What We Still Don't Know

María Elena Garza is still pouring concrete in Apodaca. The facility she is helping build will eventually employ 4,200 workers — a significant addition to the regional economy. But she has watched enough factories arrive and depart to know that permanence is never guaranteed. 'They moved here because of tariffs,' she said. 'What happens when the tariffs change?'

It is the question that haunts the entire nearshoring experiment. The policy architecture driving this migration — Section 301 tariffs, CHIPS Act subsidies, EU Carbon Border Adjustment Mechanism — rests on political foundations that could shift with any election cycle. Companies are making fifteen-year capital allocation decisions based on regulatory environments that could change in two.

The deeper uncertainty is whether supply chain resilience is even achievable through geographic diversification. The pandemic revealed that disruptions propagate through networks in ways that simple relocation cannot fix. A 2024 McKinsey analysis found that companies with diversified supply chains experienced only marginally fewer disruptions than those dependent on single sources — they were simply disrupted in different places.

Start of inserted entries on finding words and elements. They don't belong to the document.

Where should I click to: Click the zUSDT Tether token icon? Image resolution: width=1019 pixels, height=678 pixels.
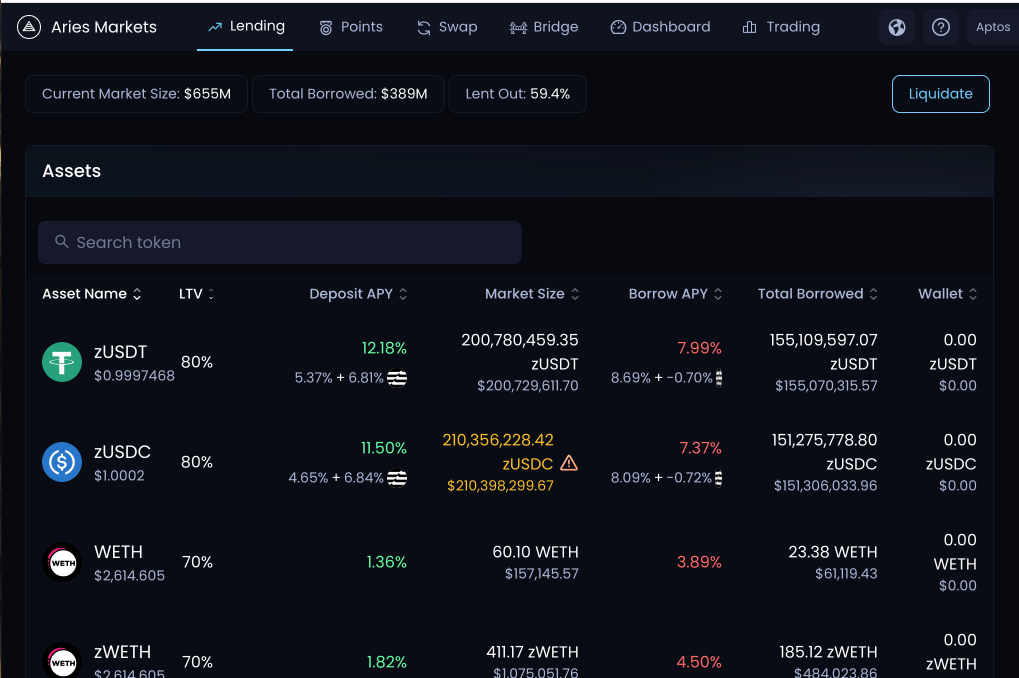(x=62, y=362)
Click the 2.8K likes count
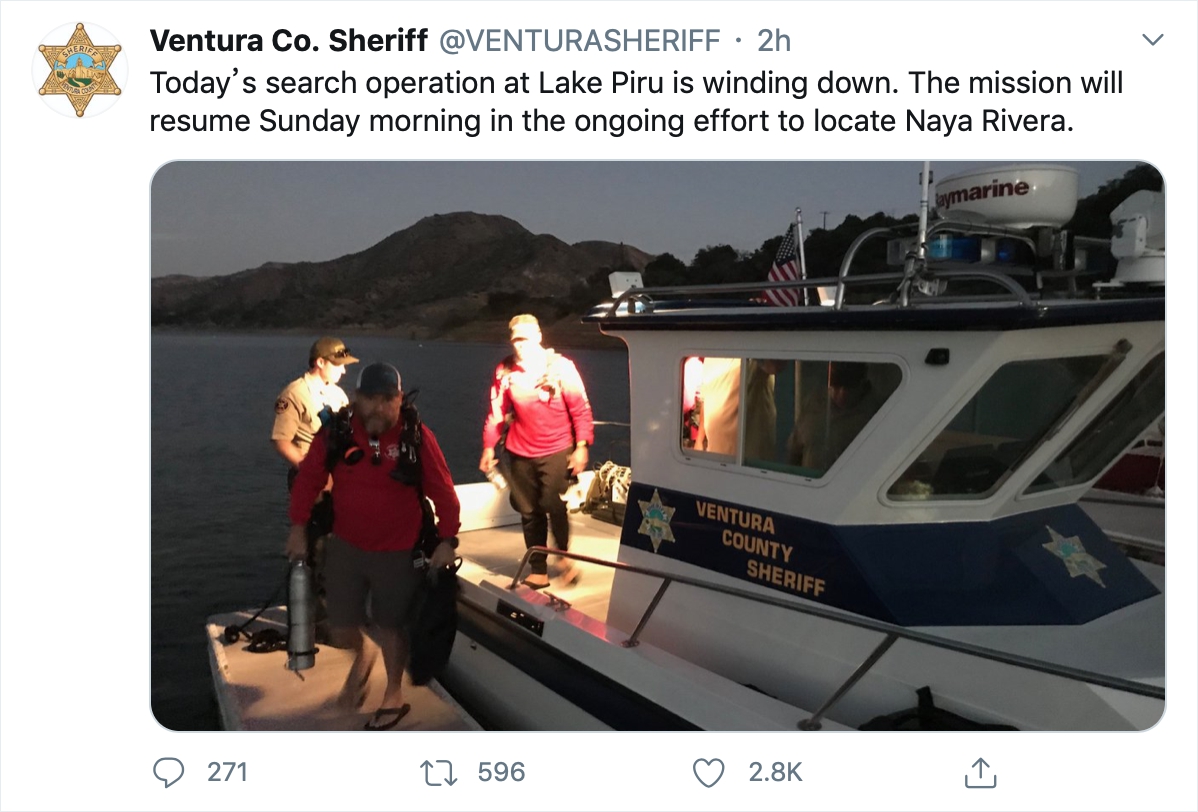This screenshot has height=812, width=1198. point(775,772)
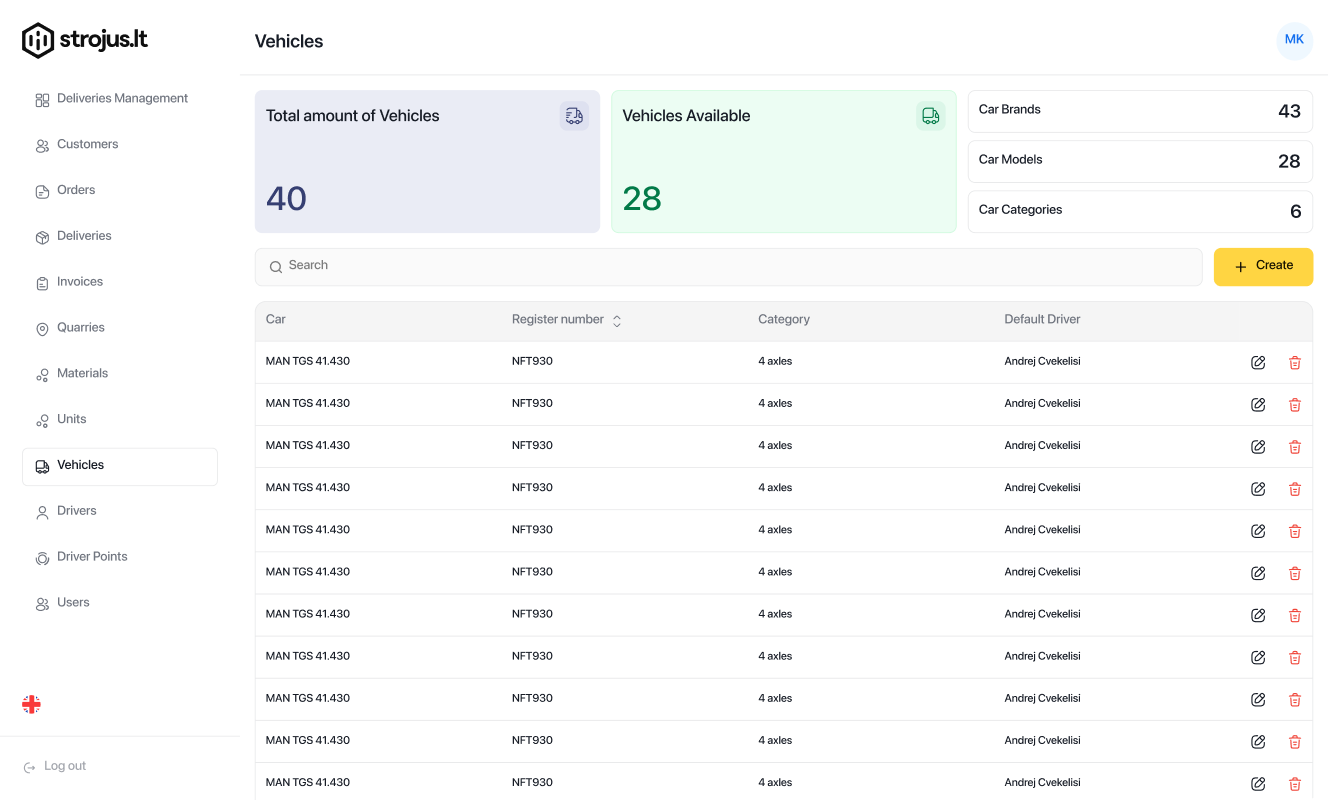Screen dimensions: 1328x800
Task: Click the magnifier icon in search bar
Action: pos(276,267)
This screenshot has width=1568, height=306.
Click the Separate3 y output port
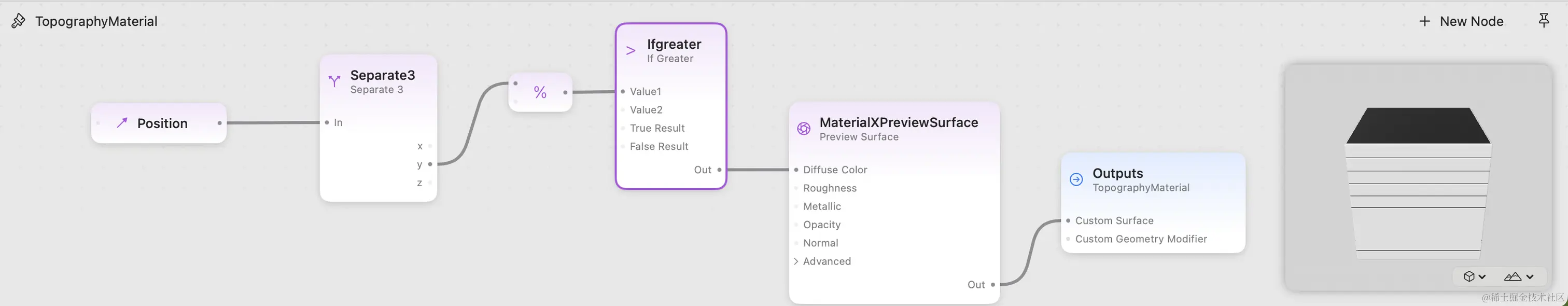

For now, the factories keep moving. Workers adapt, cities strain, governments borrow. The power management chips that left Shenzhen and passed through Vietnam now emerge from Nuevo León, marked as Mexican exports, qualifying for duty-free entry into the United States. The supply chain has not broken. It has just become longer, more expensive, and no more resilient than before. The thing is, nobody knows yet whether this is a transition or a trap.